Input data below:

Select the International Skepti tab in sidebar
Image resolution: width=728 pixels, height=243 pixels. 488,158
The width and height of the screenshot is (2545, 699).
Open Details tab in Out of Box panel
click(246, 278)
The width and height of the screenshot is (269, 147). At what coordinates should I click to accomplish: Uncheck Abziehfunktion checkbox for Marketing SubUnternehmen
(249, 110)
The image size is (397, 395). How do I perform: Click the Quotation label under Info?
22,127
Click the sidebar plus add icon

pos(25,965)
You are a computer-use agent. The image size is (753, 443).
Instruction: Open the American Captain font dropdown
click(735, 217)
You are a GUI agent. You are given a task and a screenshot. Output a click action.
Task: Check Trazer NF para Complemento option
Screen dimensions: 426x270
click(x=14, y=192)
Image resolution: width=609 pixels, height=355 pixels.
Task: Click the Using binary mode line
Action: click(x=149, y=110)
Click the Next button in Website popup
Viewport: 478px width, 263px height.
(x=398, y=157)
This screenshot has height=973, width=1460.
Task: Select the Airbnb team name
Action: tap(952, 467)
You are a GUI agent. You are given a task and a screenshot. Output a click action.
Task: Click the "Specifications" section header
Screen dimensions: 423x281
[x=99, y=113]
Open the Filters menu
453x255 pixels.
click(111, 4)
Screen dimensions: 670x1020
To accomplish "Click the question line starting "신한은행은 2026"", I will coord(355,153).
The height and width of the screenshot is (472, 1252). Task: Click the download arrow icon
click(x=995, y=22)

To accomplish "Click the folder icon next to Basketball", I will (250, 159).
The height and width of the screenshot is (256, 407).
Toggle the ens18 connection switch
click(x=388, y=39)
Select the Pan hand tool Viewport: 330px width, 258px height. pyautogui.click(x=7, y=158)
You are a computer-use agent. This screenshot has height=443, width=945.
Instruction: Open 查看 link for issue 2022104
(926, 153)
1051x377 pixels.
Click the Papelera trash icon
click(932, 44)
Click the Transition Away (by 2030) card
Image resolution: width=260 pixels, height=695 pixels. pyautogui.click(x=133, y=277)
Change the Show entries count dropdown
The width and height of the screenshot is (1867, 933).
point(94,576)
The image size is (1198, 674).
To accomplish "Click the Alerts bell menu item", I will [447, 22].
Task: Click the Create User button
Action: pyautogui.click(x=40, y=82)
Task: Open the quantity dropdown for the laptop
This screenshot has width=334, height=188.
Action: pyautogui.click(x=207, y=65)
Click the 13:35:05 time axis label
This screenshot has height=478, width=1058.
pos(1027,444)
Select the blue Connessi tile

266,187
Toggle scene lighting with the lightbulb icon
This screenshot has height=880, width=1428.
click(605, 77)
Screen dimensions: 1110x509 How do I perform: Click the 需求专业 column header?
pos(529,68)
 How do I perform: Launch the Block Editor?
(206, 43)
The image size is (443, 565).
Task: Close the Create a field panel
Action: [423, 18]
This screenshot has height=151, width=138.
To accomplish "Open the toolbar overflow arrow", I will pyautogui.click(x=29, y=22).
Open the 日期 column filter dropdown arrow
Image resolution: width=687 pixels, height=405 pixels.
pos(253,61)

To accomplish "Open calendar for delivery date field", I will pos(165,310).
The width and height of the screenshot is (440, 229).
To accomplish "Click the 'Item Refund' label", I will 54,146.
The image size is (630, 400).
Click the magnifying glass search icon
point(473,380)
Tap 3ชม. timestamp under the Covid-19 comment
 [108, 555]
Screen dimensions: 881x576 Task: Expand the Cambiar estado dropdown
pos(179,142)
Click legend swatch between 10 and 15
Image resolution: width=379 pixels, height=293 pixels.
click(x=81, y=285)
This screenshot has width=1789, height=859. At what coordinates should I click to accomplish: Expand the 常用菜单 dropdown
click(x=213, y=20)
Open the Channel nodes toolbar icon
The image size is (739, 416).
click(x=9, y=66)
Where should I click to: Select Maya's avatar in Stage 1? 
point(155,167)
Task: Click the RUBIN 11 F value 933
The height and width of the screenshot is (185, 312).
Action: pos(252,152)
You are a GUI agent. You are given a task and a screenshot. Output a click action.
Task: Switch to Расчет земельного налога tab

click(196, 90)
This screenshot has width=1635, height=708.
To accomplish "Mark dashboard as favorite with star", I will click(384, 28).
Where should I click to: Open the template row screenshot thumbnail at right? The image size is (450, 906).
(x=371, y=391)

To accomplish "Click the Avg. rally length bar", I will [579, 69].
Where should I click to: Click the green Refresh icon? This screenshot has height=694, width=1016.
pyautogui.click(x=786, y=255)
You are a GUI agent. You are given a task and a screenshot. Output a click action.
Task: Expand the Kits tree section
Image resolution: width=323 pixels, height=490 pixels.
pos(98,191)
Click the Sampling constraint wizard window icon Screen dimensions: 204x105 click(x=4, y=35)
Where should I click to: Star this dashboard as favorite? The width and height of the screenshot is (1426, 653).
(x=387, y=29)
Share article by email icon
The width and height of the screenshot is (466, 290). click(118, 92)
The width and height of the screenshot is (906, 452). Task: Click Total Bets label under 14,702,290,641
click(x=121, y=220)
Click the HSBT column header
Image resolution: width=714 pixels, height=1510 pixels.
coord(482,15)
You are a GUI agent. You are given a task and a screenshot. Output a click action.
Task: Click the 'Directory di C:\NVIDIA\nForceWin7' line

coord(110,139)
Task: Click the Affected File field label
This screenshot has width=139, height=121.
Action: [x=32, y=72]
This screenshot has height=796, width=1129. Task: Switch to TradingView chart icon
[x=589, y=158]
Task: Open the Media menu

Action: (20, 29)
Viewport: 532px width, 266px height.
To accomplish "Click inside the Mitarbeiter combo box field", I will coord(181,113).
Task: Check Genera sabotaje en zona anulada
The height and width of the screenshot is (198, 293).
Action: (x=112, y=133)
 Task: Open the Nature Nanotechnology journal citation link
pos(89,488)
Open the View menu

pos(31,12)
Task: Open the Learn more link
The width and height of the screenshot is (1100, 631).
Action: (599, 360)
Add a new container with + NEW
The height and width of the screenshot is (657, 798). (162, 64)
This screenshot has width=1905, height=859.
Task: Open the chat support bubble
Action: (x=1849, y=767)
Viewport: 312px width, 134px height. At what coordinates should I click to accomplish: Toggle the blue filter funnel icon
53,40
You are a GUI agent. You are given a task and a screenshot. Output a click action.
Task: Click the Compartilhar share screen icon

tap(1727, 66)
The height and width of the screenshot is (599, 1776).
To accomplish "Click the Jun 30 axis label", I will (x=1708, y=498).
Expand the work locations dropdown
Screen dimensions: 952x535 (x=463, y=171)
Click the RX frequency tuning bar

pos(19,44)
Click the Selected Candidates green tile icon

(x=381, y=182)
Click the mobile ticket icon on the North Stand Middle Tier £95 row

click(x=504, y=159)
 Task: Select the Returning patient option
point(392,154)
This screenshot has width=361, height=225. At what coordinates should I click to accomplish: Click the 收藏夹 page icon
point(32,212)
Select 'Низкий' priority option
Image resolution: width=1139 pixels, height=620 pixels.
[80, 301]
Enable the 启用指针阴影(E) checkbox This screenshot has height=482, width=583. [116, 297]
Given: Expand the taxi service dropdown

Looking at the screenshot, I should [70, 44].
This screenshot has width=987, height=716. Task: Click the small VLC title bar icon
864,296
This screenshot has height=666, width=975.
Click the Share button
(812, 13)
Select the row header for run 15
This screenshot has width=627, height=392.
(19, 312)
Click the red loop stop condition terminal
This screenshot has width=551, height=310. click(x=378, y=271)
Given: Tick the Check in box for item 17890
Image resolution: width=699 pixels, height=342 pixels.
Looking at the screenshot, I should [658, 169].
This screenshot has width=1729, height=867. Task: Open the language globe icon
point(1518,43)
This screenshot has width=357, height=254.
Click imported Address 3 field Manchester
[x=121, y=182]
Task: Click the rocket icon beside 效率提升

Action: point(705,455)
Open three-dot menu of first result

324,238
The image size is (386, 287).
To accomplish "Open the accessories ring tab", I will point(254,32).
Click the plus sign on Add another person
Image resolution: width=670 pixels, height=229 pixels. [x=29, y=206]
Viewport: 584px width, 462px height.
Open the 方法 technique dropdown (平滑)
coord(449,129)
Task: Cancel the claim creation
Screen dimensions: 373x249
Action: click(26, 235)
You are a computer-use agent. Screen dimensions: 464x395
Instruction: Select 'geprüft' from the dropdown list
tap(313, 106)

End of Input data.

_Try it_
Gather each line in the entries above where the string "toolbar" is found.

_Result of this task_
To accomplish "Open the toolbar overflow arrow", I will pyautogui.click(x=29, y=22).
Open the Channel nodes toolbar icon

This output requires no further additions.